Problem requirements = Below this line is a listing that includes pictures. Copy exactly, and only, the lines from the one containing "Utfodringsinstruktion (38, 1680)" through the one containing "For every named target in this 1470×988"; the pictures do not go in the copy.

Input records =

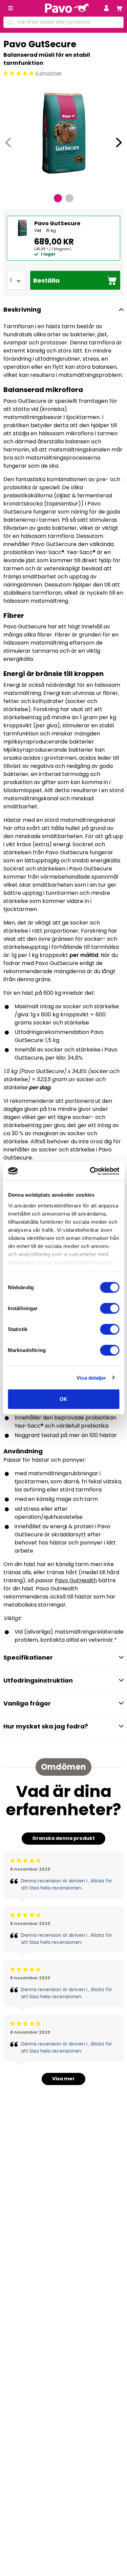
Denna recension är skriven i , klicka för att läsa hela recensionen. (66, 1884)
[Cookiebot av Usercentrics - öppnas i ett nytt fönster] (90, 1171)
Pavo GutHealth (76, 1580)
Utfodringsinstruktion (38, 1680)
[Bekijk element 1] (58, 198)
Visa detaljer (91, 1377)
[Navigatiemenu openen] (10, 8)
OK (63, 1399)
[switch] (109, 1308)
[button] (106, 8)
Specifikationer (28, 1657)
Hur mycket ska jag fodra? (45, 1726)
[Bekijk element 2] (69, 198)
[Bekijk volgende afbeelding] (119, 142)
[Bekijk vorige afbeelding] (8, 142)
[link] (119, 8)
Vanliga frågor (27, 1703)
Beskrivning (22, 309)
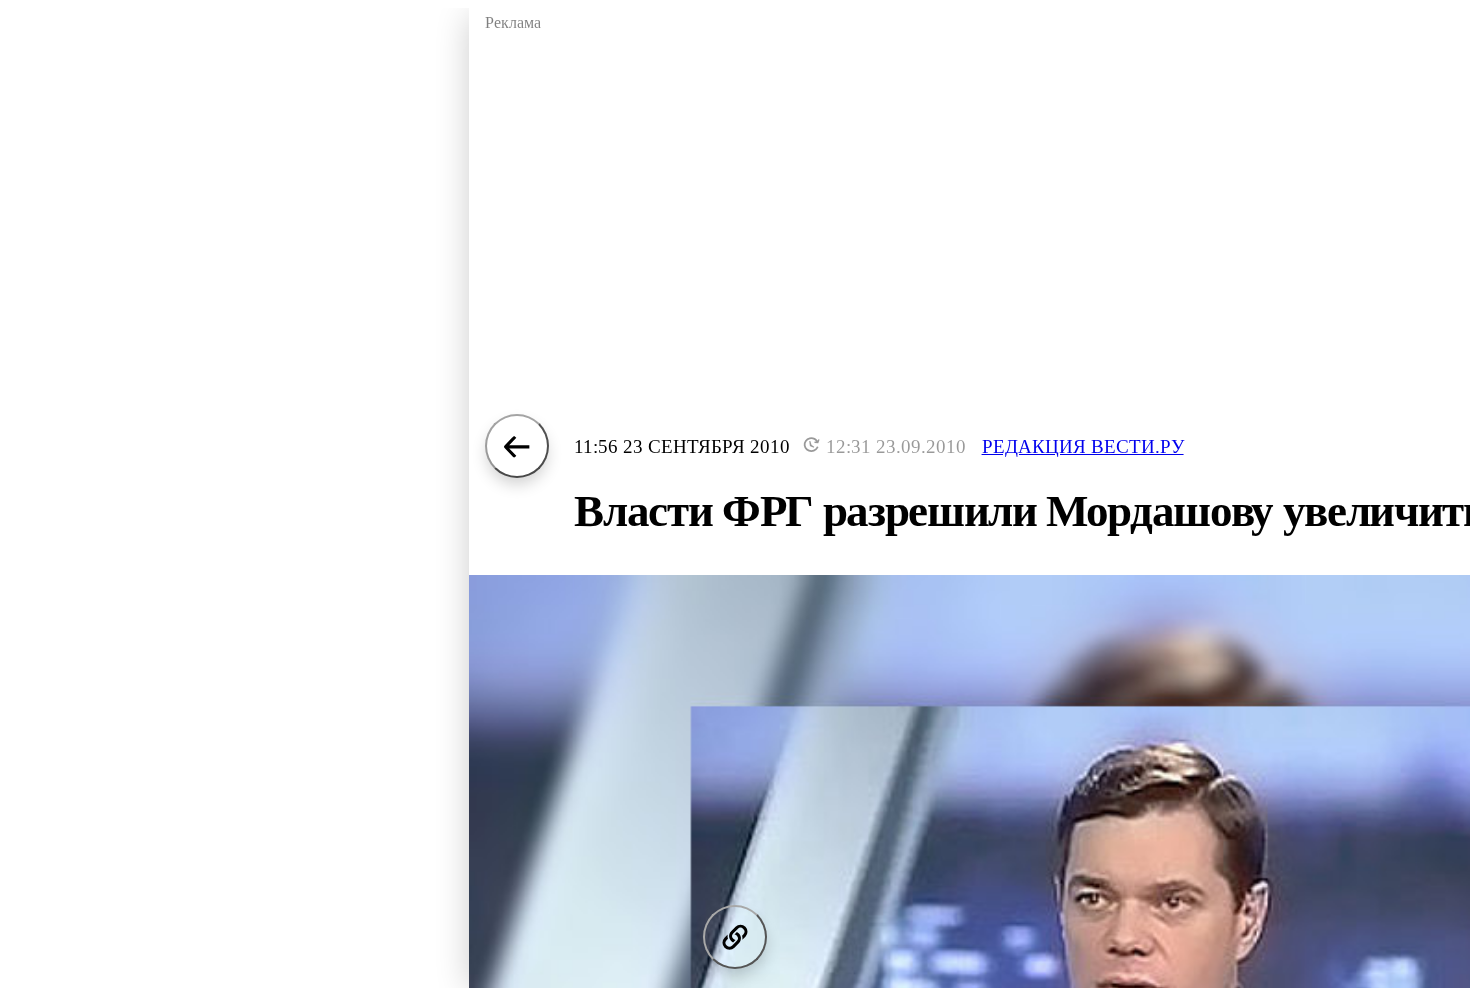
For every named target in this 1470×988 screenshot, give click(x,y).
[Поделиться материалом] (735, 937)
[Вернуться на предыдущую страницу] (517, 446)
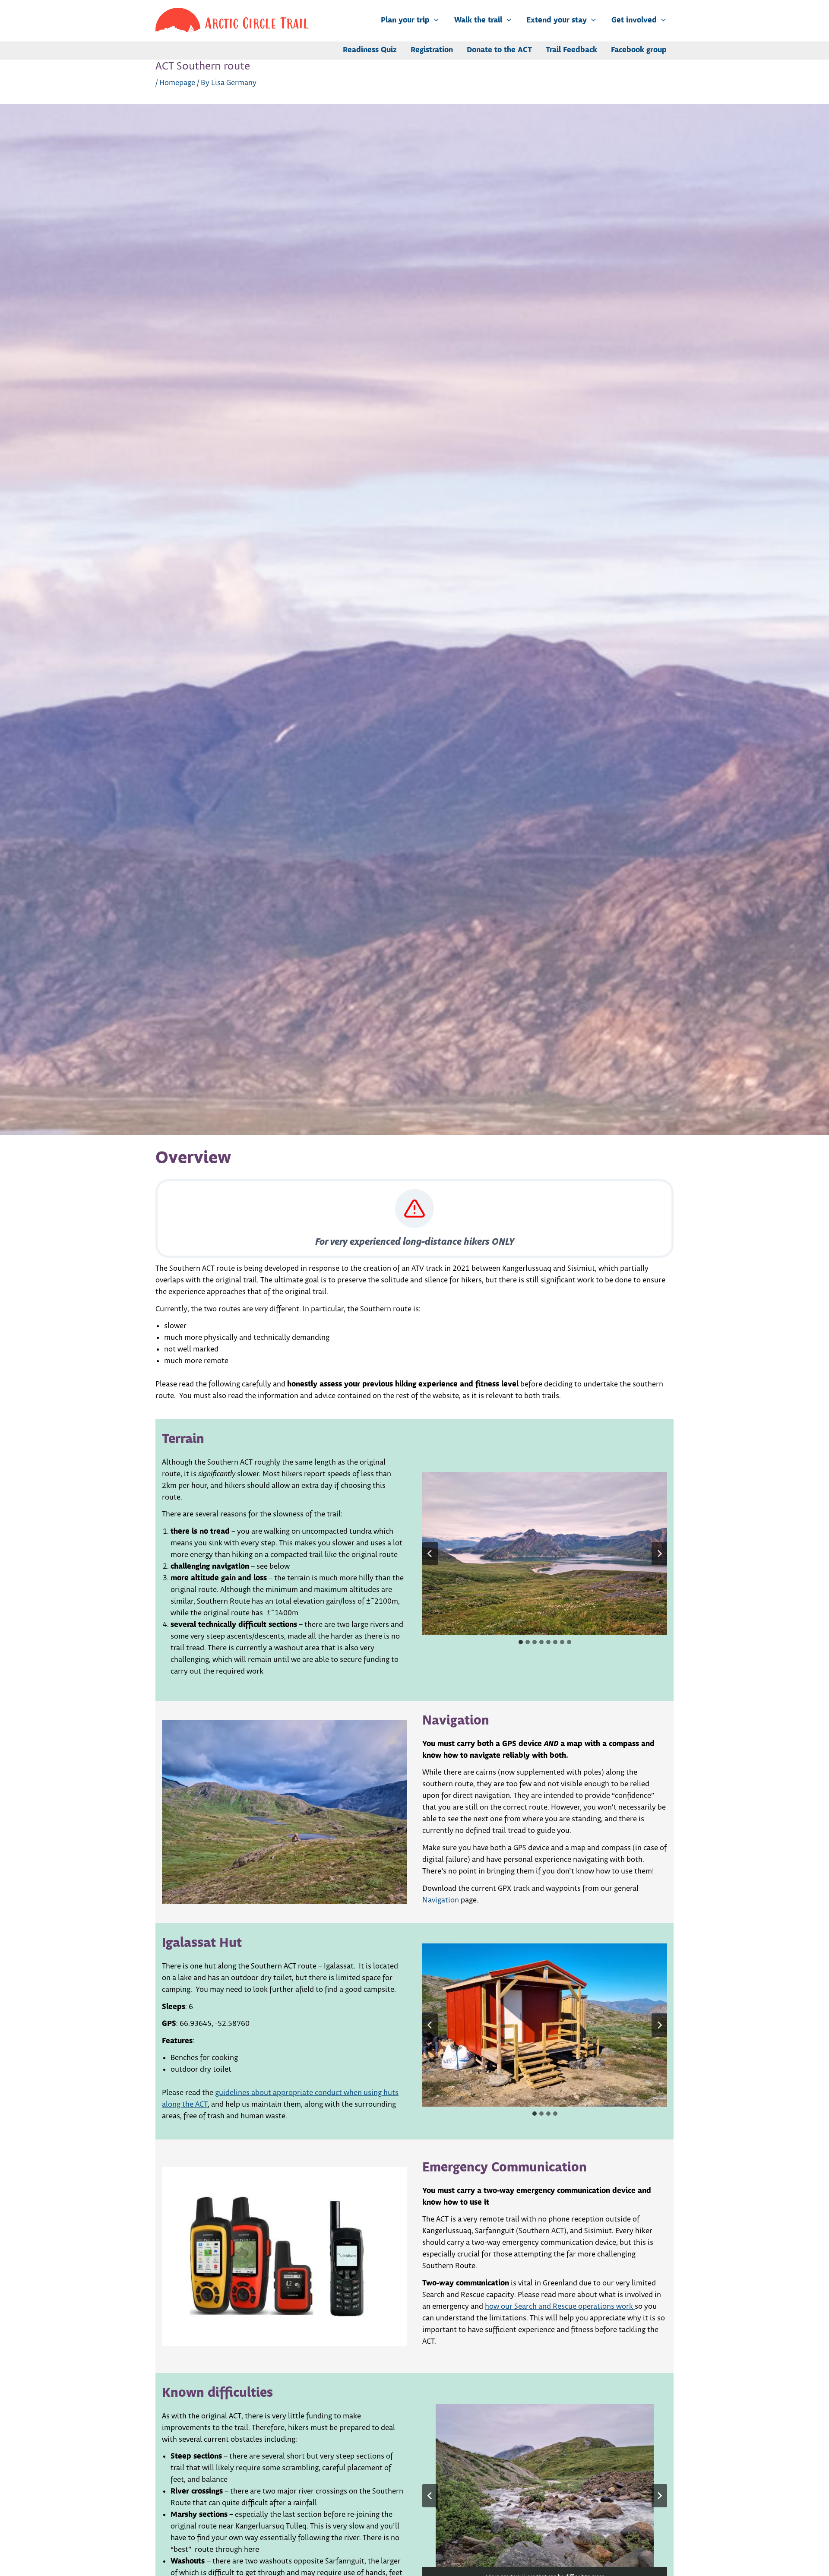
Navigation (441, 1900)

* * *

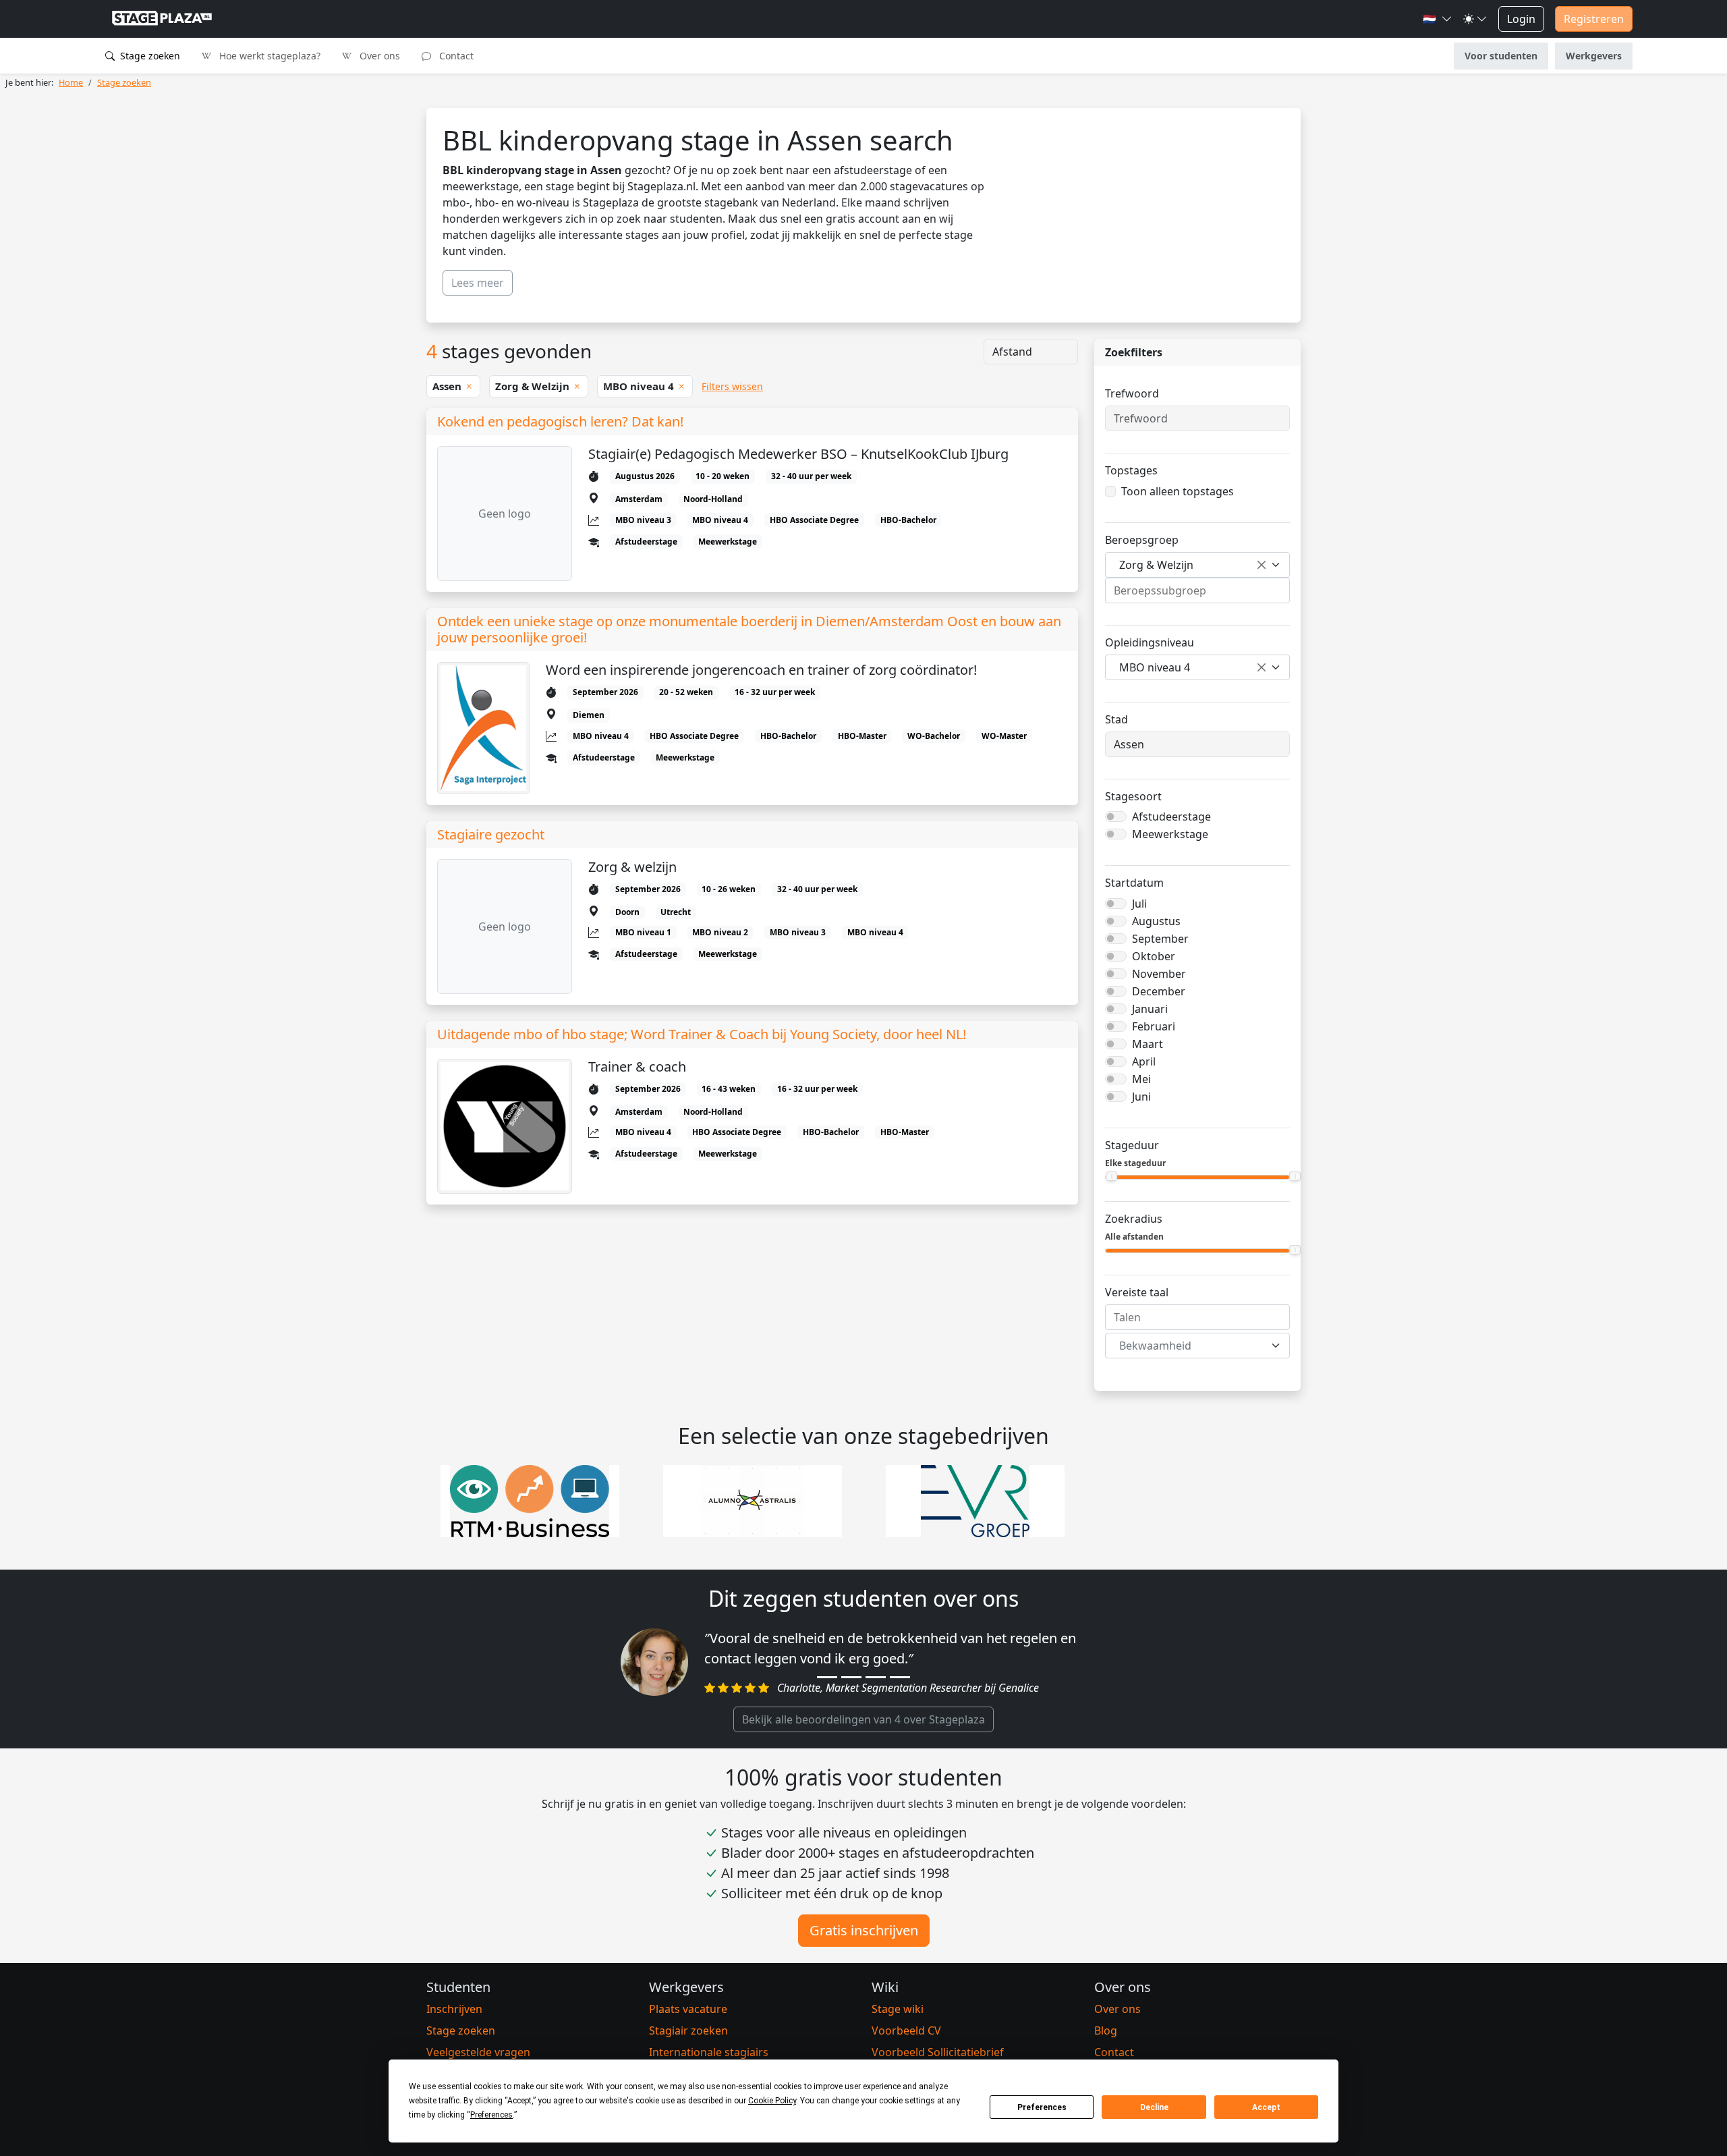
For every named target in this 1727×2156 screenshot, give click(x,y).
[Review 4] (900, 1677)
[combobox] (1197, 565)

Written solution =
Utfodringsinstruktion (38, 1680)
[Bekijk element 1] (58, 198)
Visa detaljer (91, 1377)
[Navigatiemenu openen] (10, 8)
OK (63, 1399)
[switch] (109, 1308)
[button] (106, 8)
Specifikationer (28, 1657)
Hur mycket ska jag fodra? (45, 1726)
[Bekijk element 2] (69, 198)
[Bekijk volgende afbeelding] (119, 142)
[Bekijk vorige afbeelding] (8, 142)
[link] (119, 8)
Vanliga frågor (27, 1703)
Beskrivning (22, 309)
For every named target in this 1470×988 screenshot, give click(x,y).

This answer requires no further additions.